Atatürk, attığı her adımda, her projesinde ve
yaşamının her anında, Türk olduğunu ön planda tutmuştur.
İşte bu nedenle, Mareşal Gazi Mustafa Kemal Atatürk’ün
gizli suikastlerle öldürülmesi sonrasında, yedi düvel ve içimizdeki hainler,
kaybettikleri savaşı sinsi bir şekilde bu ülkede yeniden başlatmışlardır. Bu
sinsi savaşın en büyük hedefi, Türk milletini, Türk ırkını, örf, adet, gelenek
ve göreneklerinden koparmaktır. Türk töresinden uzaklaştırmak ve yerine başka
kültürleri adapte ederek ülkeyi Araplaştırmak ya da farklı kültürel yozlaşmalar
içerisine çekmek için modernizasyon adı altında bilinçli ve sistemli bir çaba
sarf ediyorlar. Türk insanını Türklükten uzaklaştırmak için çalışıyorlar.
Kesinlikle, Mareşal Gazi Mustafa Kemal
Atatürk’ün "Ey Türk Gençliği" hitabesi, Atatürk düşmanlarının
tüylerini diken diken etmiştir. Bu yüzden, 1940’tan bu yana Türk gençliğinin
geleceğini karartmak ve gençlerin ellerinden her türlü imkânı almak için
ellerinden geleni yapmışlardır.
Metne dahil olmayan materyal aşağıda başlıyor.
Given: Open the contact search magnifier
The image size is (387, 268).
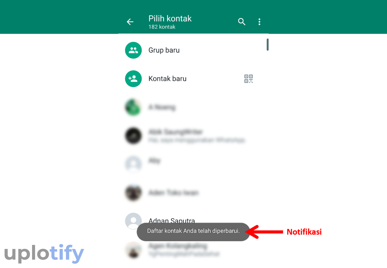Looking at the screenshot, I should [242, 22].
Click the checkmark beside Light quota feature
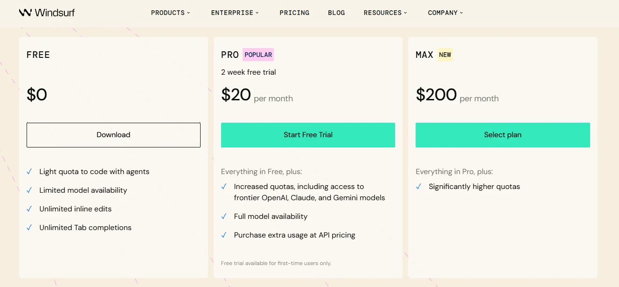Viewport: 619px width, 287px height. (29, 172)
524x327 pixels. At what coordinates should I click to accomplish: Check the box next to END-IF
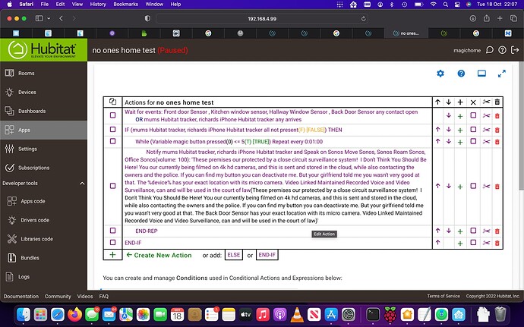tap(473, 242)
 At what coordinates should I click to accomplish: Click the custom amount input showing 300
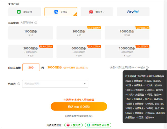(x=31, y=67)
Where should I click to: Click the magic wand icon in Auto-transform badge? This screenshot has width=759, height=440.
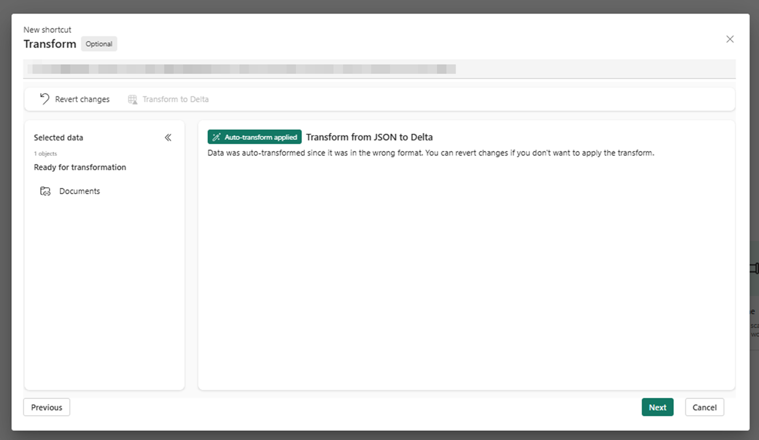click(x=216, y=137)
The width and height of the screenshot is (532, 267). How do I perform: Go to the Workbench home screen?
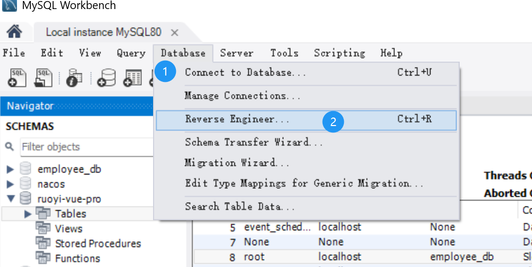14,32
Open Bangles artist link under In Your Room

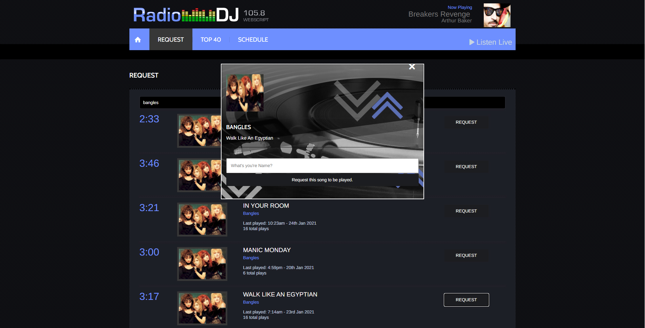point(251,213)
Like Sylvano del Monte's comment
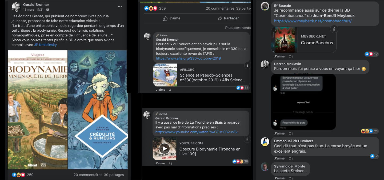This screenshot has height=180, width=384. coord(279,178)
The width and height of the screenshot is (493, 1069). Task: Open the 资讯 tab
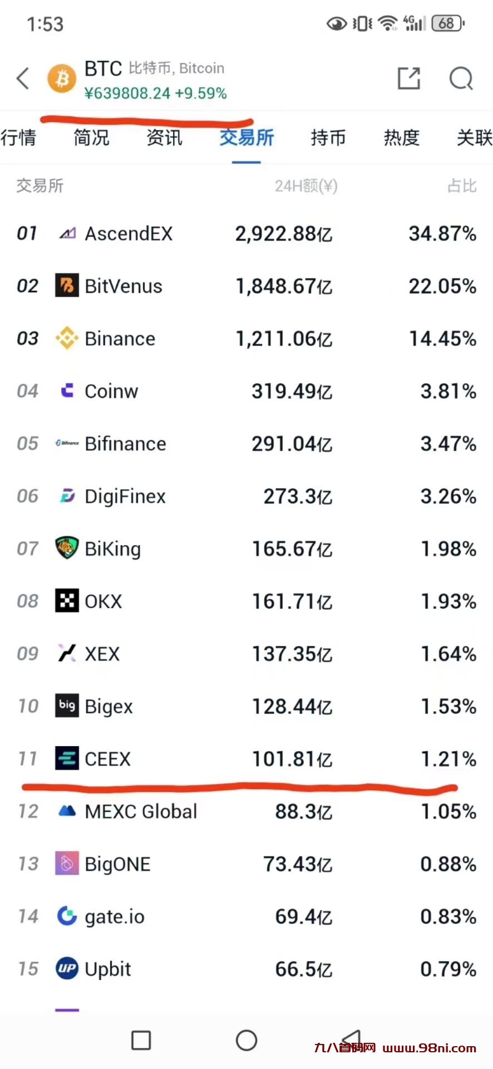coord(164,138)
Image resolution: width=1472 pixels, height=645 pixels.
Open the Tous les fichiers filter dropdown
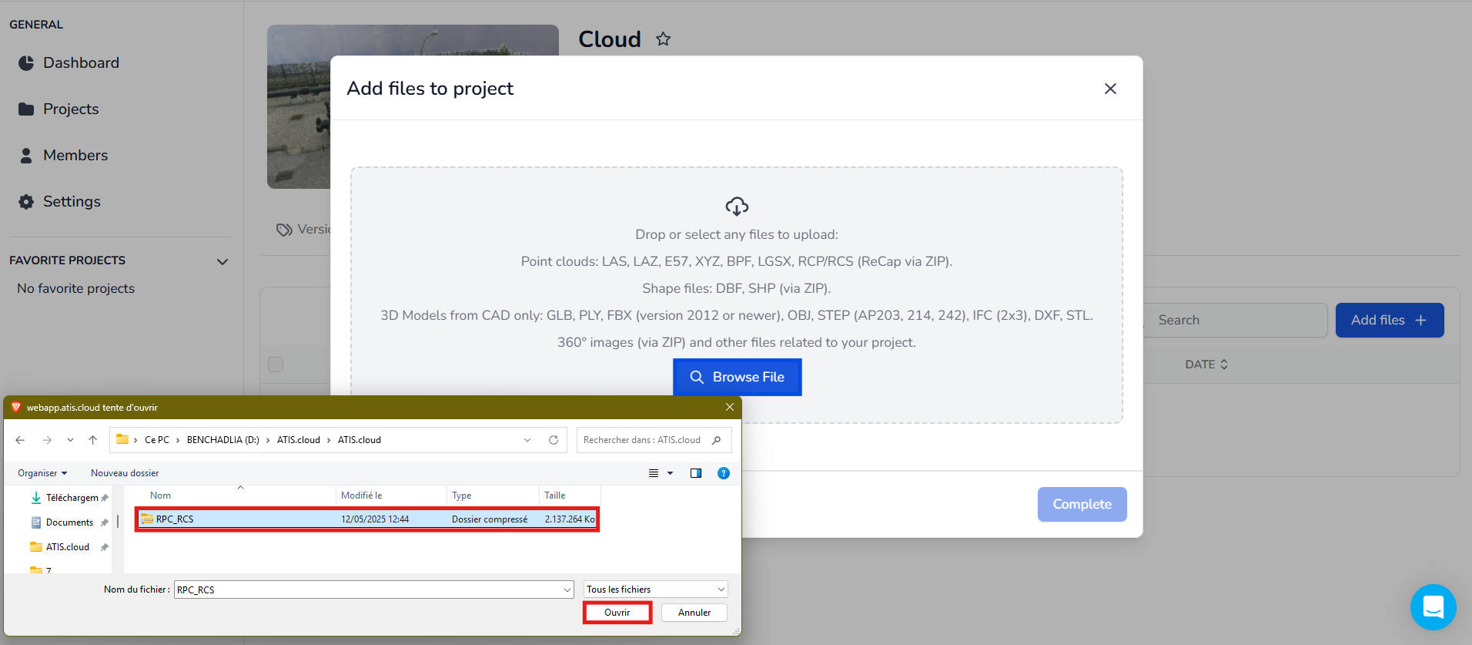655,590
Ülkenin her köşesinde, özellikle Güney ve
Güneydoğu Anadolu’da Atatürk'ün getirdiği düzenin, özellikle monarşi sistemini
bozacağını görenler, Batı'daki toprak ağalarıyla birleşerek büyük toprak
sahipliklerinin çıkacak toprak reformlarıyla sona ereceğini anladılar. Bu
nedenle, bugüne dek Atatürk'ün var ettiği her şeye karşı birleşerek Türk'e ve
Türk ırkına savaş açtılar.
Atatürk'ün "Ne mutlu Türk'üm diyene"
sözleri, bazı kesimleri rahatsız etmiş ve bu kişilerin geçmişlerini, aile
kökenlerini, ülkedeki ticari yapılarını ve monarşik bağlantılarını
incelediğinizde, söylediklerimin ne kadar doğru olduğunu anlayacaksınız. Son
dönemde gençler, bilinçli bir şekilde Türklükten ve Atatürk’ten uzaklaştırılıyor.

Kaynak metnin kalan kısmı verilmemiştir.